There’s a nifty little quote in John Wayne’s 1965 movie, In Harm’s Way, that ANC leaders might like to read twice and then reflect upon. It says: “Indecision is a virus that can run through an army and destroy its will to win. Or even to survive.”
Since Jacob Zuma launched his new party on December 16, stealing the ANC guerrilla army’s name, logo, songs and even history, the party has been standing by silently. Zuma has insulted its leaders, claimed he is still a member of the party and its national executive committee (NEC), organised against it, and vowed to topple it. The response from the ANC has been fear, infighting, indecision and silence. The party’s leaders have been at each other’s throats about how to respond to Zuma, with national chair Gwede Mantashe lambasting secretary-general Fikile Mbalula for confessing that the party broke the law to protect its former leader over corruption charges in the building of his Nkandla palace.
Zuma has been running circles around the ANC, stealing the limelight and rebuilding his RET faction outside the party. He has accused President Cyril Ramaphosa, his successor, of destroying the party and of being corrupt. Ramaphosa has been like a rabbit caught in headlights, silent and wide-eyed, giving neither direction nor leadership to his confused flock.
Things are going so well for Zuma that he has now openly broached the subject of becoming president again. At the weekend he told a gathering of the Nazareth Baptist Church in KwaZulu-Natal: “I was quickly removed before the end of my term as president because I was trying to change people’s lives, but their behaviour has made me want to come [back]. I want to return to change our situation.”
A spirited response from the ANC highlighting the “nine wasted years” under Zuma would have been in order here, but the party has been in hiding even though this was the organisation that fired him, and has now confessed to protecting him from corruption charges.
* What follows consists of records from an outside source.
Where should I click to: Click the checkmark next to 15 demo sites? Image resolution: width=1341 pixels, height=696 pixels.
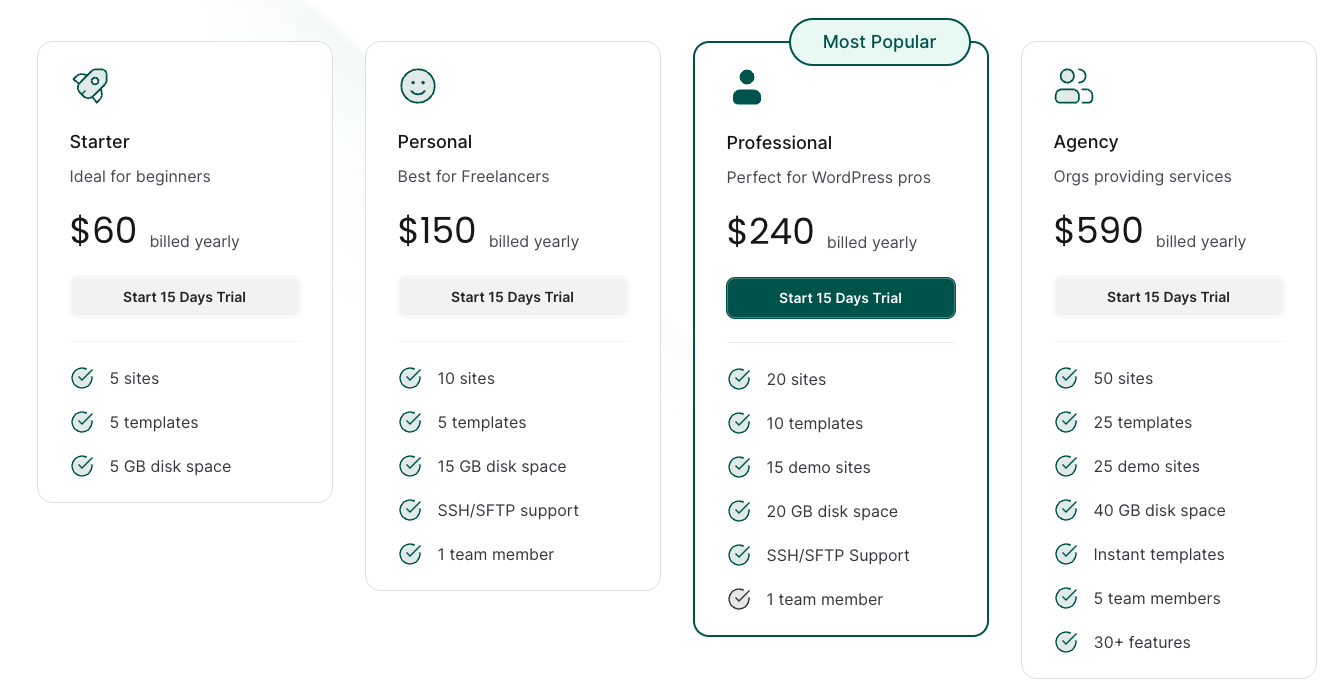739,467
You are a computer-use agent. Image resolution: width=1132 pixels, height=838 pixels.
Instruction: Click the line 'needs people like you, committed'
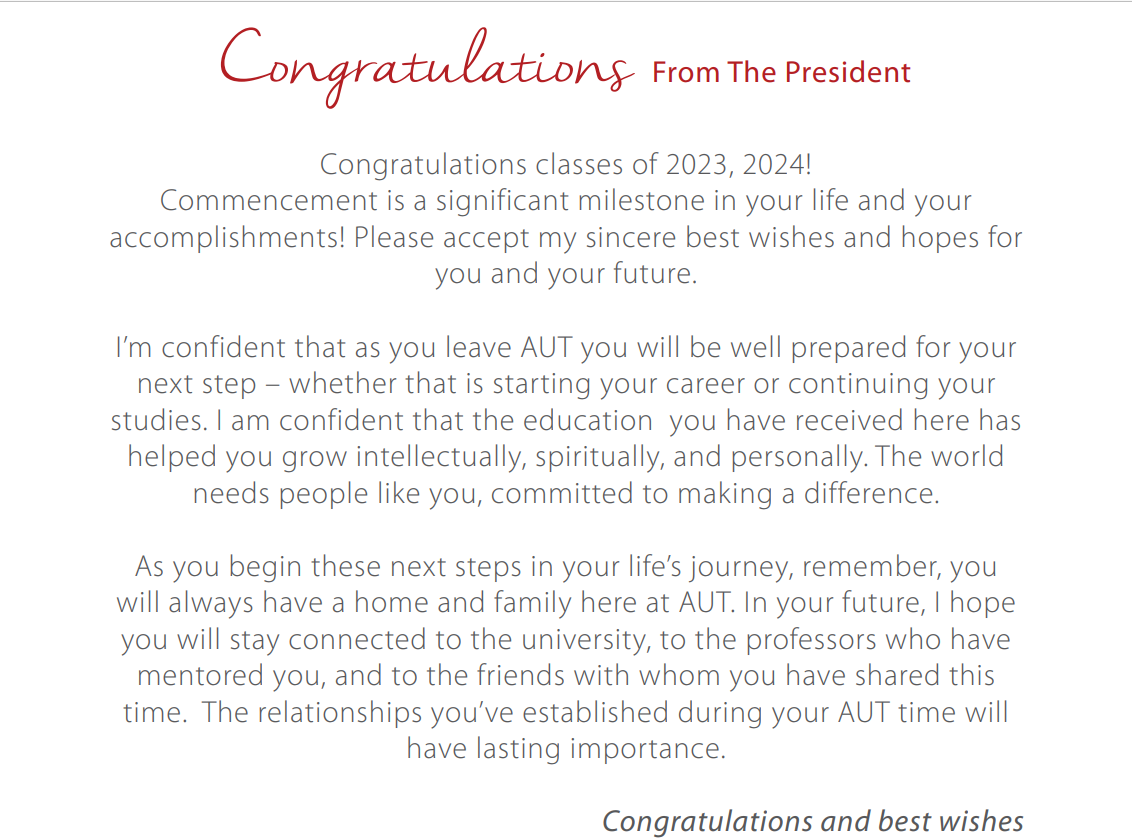point(566,494)
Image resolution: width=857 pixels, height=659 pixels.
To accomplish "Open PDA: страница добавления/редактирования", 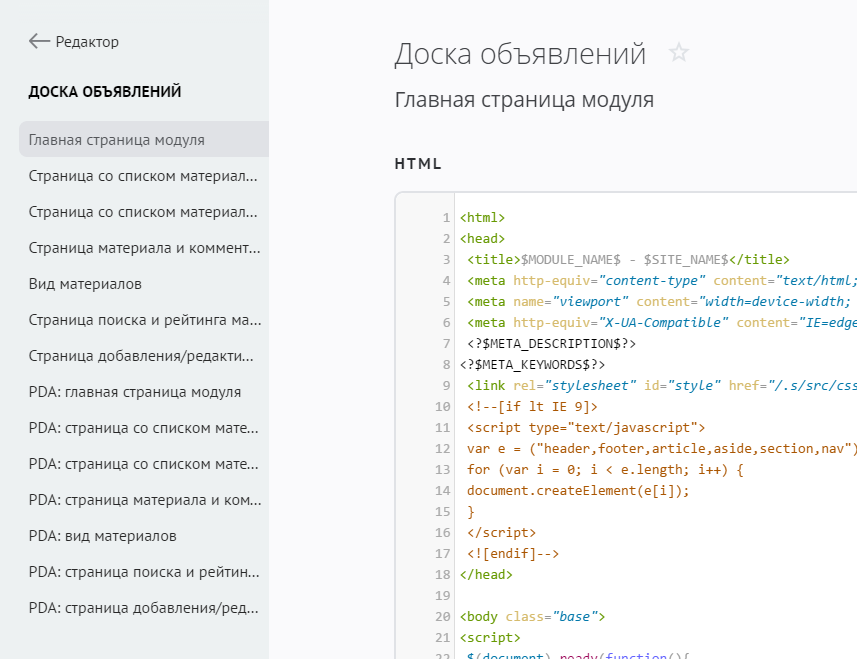I will click(143, 608).
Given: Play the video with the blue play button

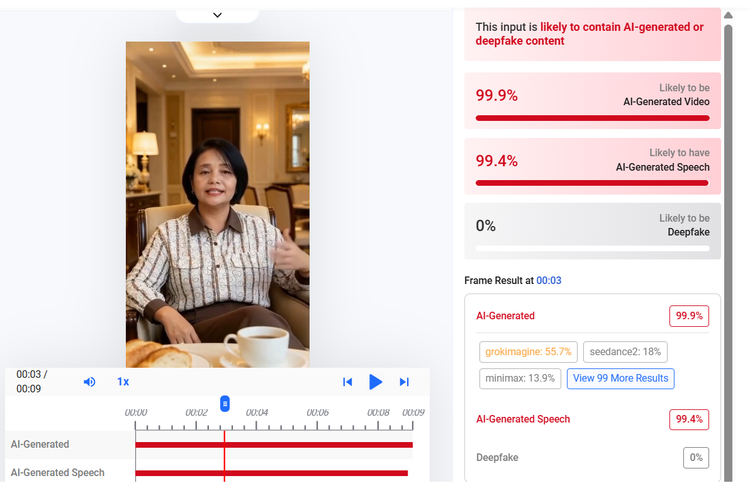Looking at the screenshot, I should click(375, 382).
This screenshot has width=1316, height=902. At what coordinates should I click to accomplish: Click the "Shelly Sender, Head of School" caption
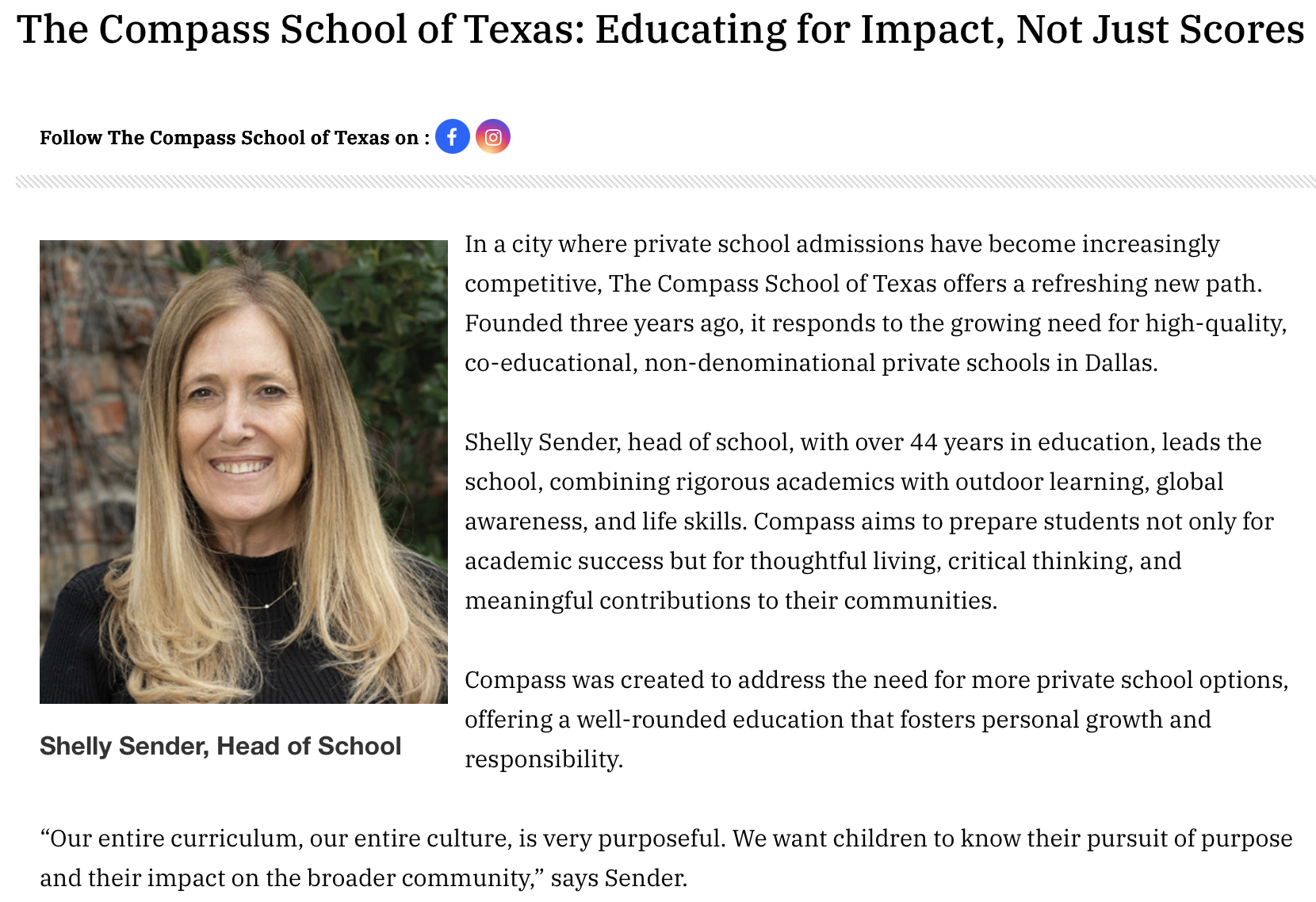click(x=220, y=746)
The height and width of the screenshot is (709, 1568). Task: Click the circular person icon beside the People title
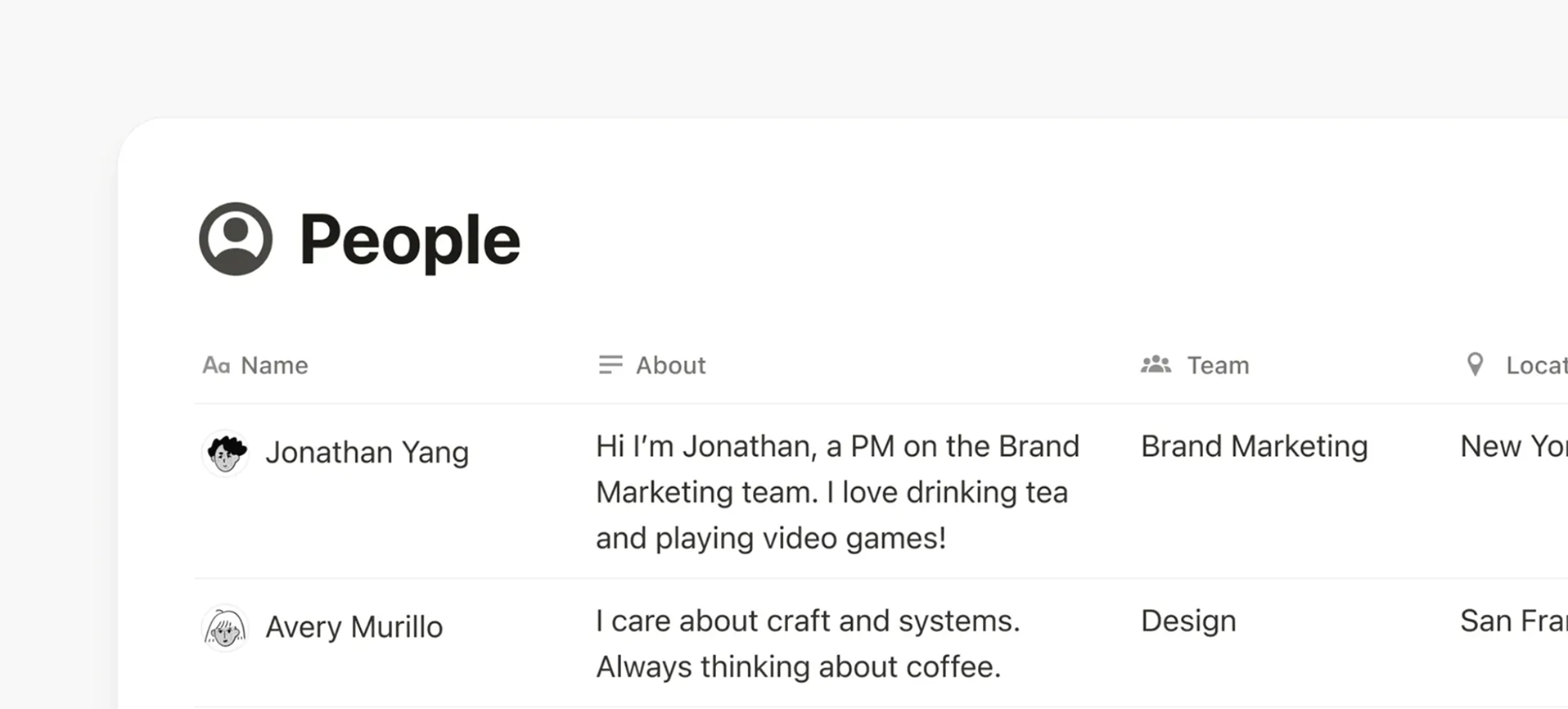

Instead, there has been silence from ANC leaders. Even the party’s allies have wondered what is going on. On Saturday, SACP general secretary Solly Mapaila bluntly told the ANC to act: “I don’t know why the NEC is dilly-dallying about this. He [Zuma] can’t be allowed to divide a liberation movement as old as the ANC.”
Zuma is the fruit of the ANC. The party raised him, fed him and protected him at every turn, and is still afraid to tell him off
Mapaila should save himself the stress of advising the ANC. The truth is that it is Ramaphosa and his close allies in the party who have mollycoddled, protected and appeased Zuma for years while the rest of us called for action against him. When Zuma was accused of raping his own comrade’s daughter, the ANC built a ring of support around him. When he destroyed institutions such as the Scorpions, they enabled him. When he brought in the Guptas, they aided and abetted him. When he dodged his arms deal corruption trial, they sang for him.
Over the past six years, the ANC sprang Zuma from jail (he apparently suffers from a “terminal illness”, but I have not seen a healthier 81-year-old in my life), then changed the law to allow him out, and then did sweet nothing to send his close allies involved in state capture to jail. Zuma is the fruit of the ANC. The party raised him, fed him and protected him at every turn, and is still afraid to tell him off.
Zuma will now destroy the ANC. Over the next few months, ANC leaders will continue to coddle the man, try to make nice with him because they fear him, refuse to draw the line on his dangerous utterances (he claimed our elections are rigged, an outright lie that can have devastating consequences), and allow support for him to grow. Ramaphosa and the ANC have fed this monster, and if they do not act to expose him now, he will eat them up.
Many ANC members are already confused by their leaders’ silence, while Zuma acolytes are claiming victory on social media and elsewhere. ANC members’ morale is low and being sapped daily. Their leaders have, for the past month, failed to reassure them.
If Ramaphosa and his party continue in this manner, Zuma will become an electoral and societal force again — and this will be the end of the ANC. Though some might say that’s not such a bad thing.